In the back of the train languish the undesirables, a bedraggled bunch played by the likes of Octavia Spencer and Jamie Bell, who are forced to gnaw on shiny black "protein bars" that, we learn, are made out of something you really wouldn't want to eat. Quite a few of these underclass citizens, among them John Hurt's wise and wizened Gilliam, are missing arms and legs, for reasons that will eventually become clear. Evans' Curtis has had enough of this rich-versus-poor divide: After enlisting the help of a drugged-out security specialist (played by Bong regular Song Kang-ho), he hopes to forge his way to the front and raise holy hell.

Snowpiercer is based on a 1982 graphic novel, Le Transperceneige, and even if you don't know the source material, you can see how it plays right into Bong's meticulousness as a director: He worked from detailed story boards, and it shows — the narrative moves from scene to scene with an almost defiant clarity, a welcome relief from the jumbled overload of so many mainstream movies based on comic books. His vision is a distinctly 1980s brand of futurism, carrying whiffs of Terry Gilliam's Brazil (Gilliam, presumably, inspired the name of Hurt's character) and Michael Radford's mostly forgotten George Orwell adaptation 1984 (in which, incidentally, Hurt starred). And the Snowpiercer itself, bullet-sleek but also marvelously articulated, like a jointed snake toy, is a nifty futuristic marvel: Bong comes up with some beautifully vertiginous point-of-view shots as the train, looking precariously lissome, zips along a track perched high above chilly, snow-covered valleys.

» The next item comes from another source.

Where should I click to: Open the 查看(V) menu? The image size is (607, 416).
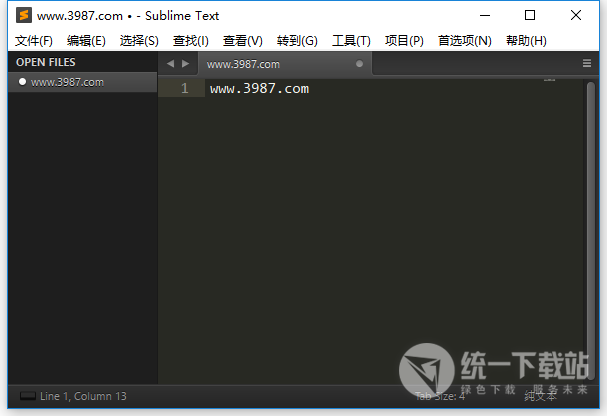(243, 41)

But the picture's aggressive bleakness, not to mention its sociocultural theme with a capital T, becomes tiresome long before Ed Harris, as the mastermind behind this whole socially striated train thing, shows up in a silk bathrobe (though admittedly, he does look pretty rad in it). Like Bong's previous movies, among them Mother and The Host, there's a streak of nastiness running through Snowpiercer. The violence is humorless and blunt. The idea, maybe, is that watching the setup for a particularly brutal amputation is somehow supposed to be meaningful because it's an accurate reflection of the depravity of humankind. But sometimes a limb whacking is just a limb whacking. Don't try to tell us it's good for us, like one of those protein bars made of — never mind.